The recommended in vivo test is the intracerebral pathogenicity index (ICPI) test in day-old chicks (OIE 2000a). This involves the inoculation of virus derived from fresh infective allantoic fluid into the brain of ten day-old chicks from specific pathogen-free parents. Each bird is examined at 24-hour intervals for eight days and graded zero if normal, one if sick and two if dead. The index is the mean score per bird per observation over the 8-day period. The most virulent viruses give ICPI values approaching the maximum score of 2.0, while lentogenic viruses give values of, or close to, 0.0.

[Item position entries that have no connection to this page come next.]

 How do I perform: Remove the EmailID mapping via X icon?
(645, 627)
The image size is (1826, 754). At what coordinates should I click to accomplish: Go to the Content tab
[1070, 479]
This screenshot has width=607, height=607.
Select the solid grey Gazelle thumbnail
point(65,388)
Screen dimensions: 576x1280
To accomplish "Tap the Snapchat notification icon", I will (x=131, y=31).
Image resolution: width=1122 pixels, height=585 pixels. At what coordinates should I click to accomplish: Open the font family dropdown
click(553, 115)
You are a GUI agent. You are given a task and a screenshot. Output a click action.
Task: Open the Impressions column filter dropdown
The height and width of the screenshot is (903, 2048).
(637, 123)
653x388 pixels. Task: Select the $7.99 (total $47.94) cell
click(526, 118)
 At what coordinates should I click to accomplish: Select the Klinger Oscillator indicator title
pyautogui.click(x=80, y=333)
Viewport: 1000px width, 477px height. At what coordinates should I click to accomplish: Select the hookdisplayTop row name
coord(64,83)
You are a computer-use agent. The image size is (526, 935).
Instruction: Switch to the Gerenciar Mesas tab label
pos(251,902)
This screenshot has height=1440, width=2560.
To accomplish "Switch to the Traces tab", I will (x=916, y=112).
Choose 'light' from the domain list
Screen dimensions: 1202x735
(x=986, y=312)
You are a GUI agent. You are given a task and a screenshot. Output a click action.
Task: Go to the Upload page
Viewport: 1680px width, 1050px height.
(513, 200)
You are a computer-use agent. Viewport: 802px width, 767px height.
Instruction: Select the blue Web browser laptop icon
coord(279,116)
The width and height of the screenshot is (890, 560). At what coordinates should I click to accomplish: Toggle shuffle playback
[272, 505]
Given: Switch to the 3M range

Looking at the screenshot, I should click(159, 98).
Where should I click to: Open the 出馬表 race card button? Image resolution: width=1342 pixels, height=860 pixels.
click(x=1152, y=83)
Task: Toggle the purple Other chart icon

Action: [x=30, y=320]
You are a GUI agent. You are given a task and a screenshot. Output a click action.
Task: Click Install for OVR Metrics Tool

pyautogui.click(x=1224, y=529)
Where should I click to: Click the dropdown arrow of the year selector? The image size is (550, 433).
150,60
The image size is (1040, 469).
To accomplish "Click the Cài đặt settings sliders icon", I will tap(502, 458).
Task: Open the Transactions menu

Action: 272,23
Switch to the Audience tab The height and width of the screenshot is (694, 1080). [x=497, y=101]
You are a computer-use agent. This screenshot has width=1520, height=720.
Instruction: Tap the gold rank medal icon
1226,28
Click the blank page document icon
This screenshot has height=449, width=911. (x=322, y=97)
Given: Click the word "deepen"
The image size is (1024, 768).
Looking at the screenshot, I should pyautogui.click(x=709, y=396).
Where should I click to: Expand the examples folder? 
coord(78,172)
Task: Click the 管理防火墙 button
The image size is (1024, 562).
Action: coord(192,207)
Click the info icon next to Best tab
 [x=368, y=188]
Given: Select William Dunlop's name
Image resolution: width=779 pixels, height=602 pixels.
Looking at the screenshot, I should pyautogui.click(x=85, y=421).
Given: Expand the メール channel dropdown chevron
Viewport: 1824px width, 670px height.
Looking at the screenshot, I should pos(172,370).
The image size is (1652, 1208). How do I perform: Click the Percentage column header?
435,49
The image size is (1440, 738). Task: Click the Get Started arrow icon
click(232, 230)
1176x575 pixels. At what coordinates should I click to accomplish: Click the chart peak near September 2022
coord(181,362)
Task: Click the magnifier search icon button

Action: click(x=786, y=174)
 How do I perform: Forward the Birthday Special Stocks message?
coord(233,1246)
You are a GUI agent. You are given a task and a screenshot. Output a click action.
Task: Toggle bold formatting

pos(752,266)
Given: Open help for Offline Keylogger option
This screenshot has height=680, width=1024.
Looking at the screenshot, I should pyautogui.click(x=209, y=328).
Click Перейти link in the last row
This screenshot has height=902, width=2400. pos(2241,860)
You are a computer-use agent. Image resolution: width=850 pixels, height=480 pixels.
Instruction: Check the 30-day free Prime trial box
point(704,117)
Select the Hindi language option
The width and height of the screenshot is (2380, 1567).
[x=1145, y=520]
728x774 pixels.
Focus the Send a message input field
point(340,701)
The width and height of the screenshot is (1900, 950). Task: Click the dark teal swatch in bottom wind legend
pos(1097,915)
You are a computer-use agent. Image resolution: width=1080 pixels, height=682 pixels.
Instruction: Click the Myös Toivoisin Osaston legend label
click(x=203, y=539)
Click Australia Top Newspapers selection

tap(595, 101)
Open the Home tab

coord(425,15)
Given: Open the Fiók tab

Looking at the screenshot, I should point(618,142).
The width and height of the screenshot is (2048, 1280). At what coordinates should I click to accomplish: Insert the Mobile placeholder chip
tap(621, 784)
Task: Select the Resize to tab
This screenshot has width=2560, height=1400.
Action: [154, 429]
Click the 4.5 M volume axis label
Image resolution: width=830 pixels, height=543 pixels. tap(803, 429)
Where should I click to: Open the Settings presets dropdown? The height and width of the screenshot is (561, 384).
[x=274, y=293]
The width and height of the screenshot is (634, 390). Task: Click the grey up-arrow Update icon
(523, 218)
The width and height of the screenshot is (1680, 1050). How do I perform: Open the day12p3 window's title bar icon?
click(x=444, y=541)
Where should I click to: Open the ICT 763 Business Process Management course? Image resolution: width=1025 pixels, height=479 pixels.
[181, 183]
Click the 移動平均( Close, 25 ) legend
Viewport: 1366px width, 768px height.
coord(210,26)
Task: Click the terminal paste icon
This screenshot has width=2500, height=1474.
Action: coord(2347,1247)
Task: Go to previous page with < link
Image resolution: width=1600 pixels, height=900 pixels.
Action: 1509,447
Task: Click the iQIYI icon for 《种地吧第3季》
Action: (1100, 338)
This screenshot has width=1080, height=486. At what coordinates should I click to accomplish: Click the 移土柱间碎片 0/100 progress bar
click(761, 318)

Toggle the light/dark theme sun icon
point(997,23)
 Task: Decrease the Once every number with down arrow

Where day-old chicks are not available, the mean death time (MDT) in eggs (i.e. the mean time in hours for the minimum lethal dose to kill all the inoculated embryos), can be used as a guide to virulence. The MDT has been used to classify ND virus strains into velogenic (taking under 60 hours to kill); mesogenic (taking 60 to 90 hours to kill); and lentogenic (taking more than 90 hours to kill).